Losing weight is a symptom of HIV—which was the health concern Sontag is writing about—not of Covid-19, but the comment Greg makes reminds me of today.

Of course, it was hard not to worry, everyone was worried, but it wouldn’t do to panic, because, as Max pointed out to Quentin, there wasn’t anything one could do except wait and hope, wait and start being careful, be careful, and hope.”

That could have been written today.

The names were puzzling to me, then as now. Who is Max? Ellen? Greg? In the fiction of ordinary life, I expect characters in fiction to have a face and a personality, maybe even a family name. But when Steve is a friend, perhaps he’s just Steve. And when he’s one of many, and there are so many people in this story, who needs to use family names?

I read on, and the next sentence is too long, unwieldy, with so many people.

“It seemed that everyone was in touch with everyone else several times a week, checking in, I’ve never spent so many hours at a time on the phone, Stephen said to Kate, and when I’m exhausted after the two or three calls made to me, giving me the latest, instead of switching off the phone to give myself a respite I tap out the number of another friend or acquaintance, to pass on the news I’m not sure I can afford to think so much about it, Ellen said, and I suspect my own motives, there’s something morbid I’m getting used to, getting excited by, this must be like what people felt in London during the Blitz. As far as I know, I’m not at risk, but you never know, said Aileen. This thing is totally unprecedented, said Frank.” 

I was on the far fringes of the AIDS crisis, out on the lakeshore, but even I knew people who died as a result. One was a colleague who died while I was on maternity leave, and who was no longer there when came back. This was so early in the history of AIDS that it wasn’t immediately clear what had killed him, but Steve was a friend who knew him better than most. “He went back to New York as soon as term ended,” Steve said. “He was living that lifestyle.”

What I like, rereading Sontag’s story today, is not only the uncanny similarities to today, but the chorus of voices. There was a chorus in New York City in the time of AIDS, and a community chorus. There’s a chorus there now, too, just as there’s one in Montreal and most other places across the globe, all sharing the same need to apply words to the way we live now. A month of upheaval is behind us. Elsewhere, it’s been longer, and we’ve had time to watch it make its way here, to our own neighbourhood.

April will be worse, as the peak of the pandemic crashes all around, but it will also be more of what we’ve come to expect.

The worst of what we know about the disease is that patients can find it hard to breathe, and they die if there’s no ventilator. The worst is that the hospitals don’t have enough protective clothing for their staff. The worst is they don’t have enough ventilators, nowhere near enough, so they doctors will have to choose who lives, who dies.
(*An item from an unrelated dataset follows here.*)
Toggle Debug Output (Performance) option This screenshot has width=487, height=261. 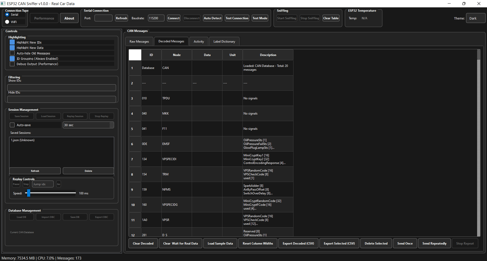click(x=12, y=64)
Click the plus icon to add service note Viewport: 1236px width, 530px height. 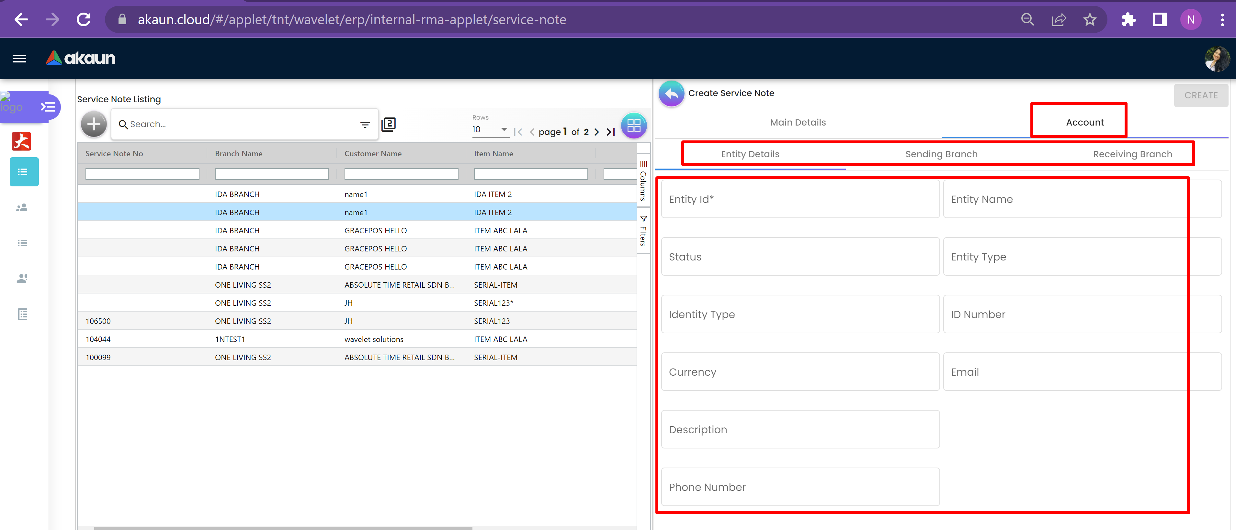(x=94, y=124)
We all know this.

Ann calls with the latest update from the hospital. Natalie drops two bags of food at our door, with a single yellow tulip. Loretta calls to chat; she’s elderly and poor and lonely. I’d be glad to pick up some groceries for you guys, Leila says. Adam’s worried he might have been infected when he was out shopping. Mis and his Dad are self-isolating. Sheldon sends a message, mourning Bill Withers. Véronique texts to say she’s cancelled Palm Springs. Liz and Danielle check in. We’re staying home, Linda tells Julian. That’s good.

We’ve all watched Justin, and François, Theresa and Bonnie and Deena. Antony, too, countering  the obfuscation. We’ve read André. We’ve learned all about fear, disruption, and uncertainty. That’s what March was all about.

But this next wave will take our breath away.

And ordinary life continues, nonetheless. Adam’s ok, after all, and today is Laura’s birthday. A moment to celebrate.


Linda Leith is a Montreal writer and publisher.